- [Description of the task] Reproduce every one of the records below word for word.

(Stored data entries)
**********
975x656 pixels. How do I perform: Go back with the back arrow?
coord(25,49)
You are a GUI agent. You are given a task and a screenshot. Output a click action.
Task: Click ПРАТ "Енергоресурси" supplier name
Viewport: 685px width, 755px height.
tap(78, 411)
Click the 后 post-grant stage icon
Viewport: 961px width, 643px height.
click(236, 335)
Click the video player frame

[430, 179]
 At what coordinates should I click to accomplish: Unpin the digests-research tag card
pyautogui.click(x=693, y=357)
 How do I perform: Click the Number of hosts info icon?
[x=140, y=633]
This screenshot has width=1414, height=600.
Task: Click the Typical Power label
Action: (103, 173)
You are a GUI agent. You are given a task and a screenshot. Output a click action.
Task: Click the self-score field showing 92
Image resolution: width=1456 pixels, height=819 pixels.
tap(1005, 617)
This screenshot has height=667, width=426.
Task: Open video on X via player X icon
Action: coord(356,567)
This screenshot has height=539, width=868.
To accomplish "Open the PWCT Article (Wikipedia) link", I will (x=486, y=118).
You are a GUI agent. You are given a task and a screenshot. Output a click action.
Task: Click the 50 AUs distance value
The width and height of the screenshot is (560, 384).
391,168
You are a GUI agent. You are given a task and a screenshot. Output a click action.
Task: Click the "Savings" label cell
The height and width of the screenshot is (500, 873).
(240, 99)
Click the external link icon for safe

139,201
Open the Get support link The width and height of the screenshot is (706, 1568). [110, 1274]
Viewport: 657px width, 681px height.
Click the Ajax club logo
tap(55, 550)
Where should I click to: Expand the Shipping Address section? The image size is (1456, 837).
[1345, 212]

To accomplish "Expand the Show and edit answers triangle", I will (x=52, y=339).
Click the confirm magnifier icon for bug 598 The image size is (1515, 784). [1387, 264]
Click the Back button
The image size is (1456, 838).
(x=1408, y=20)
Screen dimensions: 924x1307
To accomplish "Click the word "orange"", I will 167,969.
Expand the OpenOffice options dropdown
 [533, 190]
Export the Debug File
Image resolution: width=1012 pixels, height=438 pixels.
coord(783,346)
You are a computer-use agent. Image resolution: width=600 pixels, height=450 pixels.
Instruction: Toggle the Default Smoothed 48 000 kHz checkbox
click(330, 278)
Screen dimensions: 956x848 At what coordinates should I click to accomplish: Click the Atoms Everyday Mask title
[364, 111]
**********
- [Solution to this task]
975x656 pixels. How do I perform: Go back with the back arrow?
coord(25,49)
You are a GUI agent. You are given a task and a screenshot. Output a click action.
Task: Click ПРАТ "Енергоресурси" supplier name
Viewport: 685px width, 755px height.
tap(78, 411)
Click the 后 post-grant stage icon
Viewport: 961px width, 643px height.
click(236, 335)
Click the video player frame

[430, 179]
 At what coordinates should I click to accomplish: Unpin the digests-research tag card
pyautogui.click(x=693, y=357)
 How do I perform: Click the Number of hosts info icon?
[x=140, y=633]
This screenshot has width=1414, height=600.
Task: Click the Typical Power label
Action: (103, 173)
You are a GUI agent. You are given a task and a screenshot. Output a click action.
Task: Click the self-score field showing 92
Image resolution: width=1456 pixels, height=819 pixels.
tap(1005, 617)
This screenshot has height=667, width=426.
Task: Open video on X via player X icon
Action: coord(356,567)
This screenshot has height=539, width=868.
To accomplish "Open the PWCT Article (Wikipedia) link", I will (x=486, y=118).
You are a GUI agent. You are given a task and a screenshot. Output a click action.
Task: Click the 50 AUs distance value
The width and height of the screenshot is (560, 384).
391,168
You are a GUI agent. You are given a task and a screenshot. Output a click action.
Task: Click the "Savings" label cell
The height and width of the screenshot is (500, 873).
(240, 99)
Click the external link icon for safe

139,201
Open the Get support link The width and height of the screenshot is (706, 1568). [110, 1274]
Viewport: 657px width, 681px height.
Click the Ajax club logo
tap(55, 550)
Where should I click to: Expand the Shipping Address section? The image size is (1456, 837).
[1345, 212]

To accomplish "Expand the Show and edit answers triangle", I will (x=52, y=339).
Click the confirm magnifier icon for bug 598 The image size is (1515, 784). [1387, 264]
Click the Back button
The image size is (1456, 838).
(x=1408, y=20)
Screen dimensions: 924x1307
To accomplish "Click the word "orange"", I will 167,969.
Expand the OpenOffice options dropdown
 [533, 190]
Export the Debug File
Image resolution: width=1012 pixels, height=438 pixels.
coord(783,346)
You are a computer-use agent. Image resolution: width=600 pixels, height=450 pixels.
Instruction: Toggle the Default Smoothed 48 000 kHz checkbox
click(330, 278)
Screen dimensions: 956x848 At what coordinates should I click to accomplish: Click the Atoms Everyday Mask title
[364, 111]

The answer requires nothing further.